The next day, Renato coldly warns Amelia that her tears serve no purpose: she will have to pay for her infidelity with her own life. Left alone, he curses Riccardo, responsible for putting an end to his family’s happiness. Samuel and Tom, arriving for the appointment, are astonished to learn that Renato intends to join the conspiracy. Renato cruelly forces Amelia to draw one of their names from an urn containing three pieces of paper; destiny has reserved for him the role of executioner. Oscar then arrives with the official invitation to the party that evening: it will be a magnificent masked ball. The three men agree that that will be the ideal moment to take their revenge, while Amelia desperately asks herself how she can warn Riccardo.
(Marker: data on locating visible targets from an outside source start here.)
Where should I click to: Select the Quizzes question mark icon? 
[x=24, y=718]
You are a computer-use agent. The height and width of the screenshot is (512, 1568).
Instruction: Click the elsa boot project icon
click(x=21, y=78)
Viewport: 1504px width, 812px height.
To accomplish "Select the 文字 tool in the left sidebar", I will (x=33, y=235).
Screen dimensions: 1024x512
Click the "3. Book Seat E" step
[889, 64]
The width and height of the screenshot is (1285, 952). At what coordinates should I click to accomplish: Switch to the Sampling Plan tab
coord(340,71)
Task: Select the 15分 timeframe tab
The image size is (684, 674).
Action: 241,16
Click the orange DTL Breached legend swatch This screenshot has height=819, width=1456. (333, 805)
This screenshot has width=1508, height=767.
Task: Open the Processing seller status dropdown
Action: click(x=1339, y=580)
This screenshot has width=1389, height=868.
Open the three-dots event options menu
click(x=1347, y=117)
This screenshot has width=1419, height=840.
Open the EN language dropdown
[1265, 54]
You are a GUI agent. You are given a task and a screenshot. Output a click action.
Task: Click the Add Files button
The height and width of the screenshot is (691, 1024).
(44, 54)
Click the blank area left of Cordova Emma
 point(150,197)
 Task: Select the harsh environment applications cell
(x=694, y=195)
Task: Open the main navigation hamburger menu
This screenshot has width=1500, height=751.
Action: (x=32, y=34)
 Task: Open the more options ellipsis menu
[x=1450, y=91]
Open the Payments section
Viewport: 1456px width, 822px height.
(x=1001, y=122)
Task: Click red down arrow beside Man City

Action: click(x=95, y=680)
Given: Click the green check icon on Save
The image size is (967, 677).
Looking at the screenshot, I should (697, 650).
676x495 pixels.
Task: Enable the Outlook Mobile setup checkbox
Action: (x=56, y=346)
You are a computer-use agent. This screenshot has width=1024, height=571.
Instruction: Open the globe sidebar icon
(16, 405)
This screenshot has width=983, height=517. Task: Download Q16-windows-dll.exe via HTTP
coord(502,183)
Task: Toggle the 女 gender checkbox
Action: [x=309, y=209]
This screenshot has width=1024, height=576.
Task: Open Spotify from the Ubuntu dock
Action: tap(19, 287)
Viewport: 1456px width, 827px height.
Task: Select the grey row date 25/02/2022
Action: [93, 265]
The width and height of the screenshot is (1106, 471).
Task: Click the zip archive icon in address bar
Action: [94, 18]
Alone in his study, Riccardo decides to renounce Amelia, and to arrange for the immediate return to England of her and Renato. Oscar brings him an anonymous note warning him about what is about to take place, but the count decides to participate all the same in the party; he does not intend to give an impression of weakness to his enemies, and moreover, he does not intend to renounce seeing Amelia one last time. The splendid ball begins. Oscar does not want to reveal the count’s mask, but yields when Renato convinces him that he must communicate grave news. Amelia confronts Riccardo, urging him once more to save himself, and Riccardo tells her of his decision to renounce her, when Renato shoots him. Riccardo swears to his friend that Amelia is pure, shows him the decree of promotion with which he would have sent him back to his homeland, and dies pronouncing words of forgiveness for his enemies and a moving farewell to his country and its people.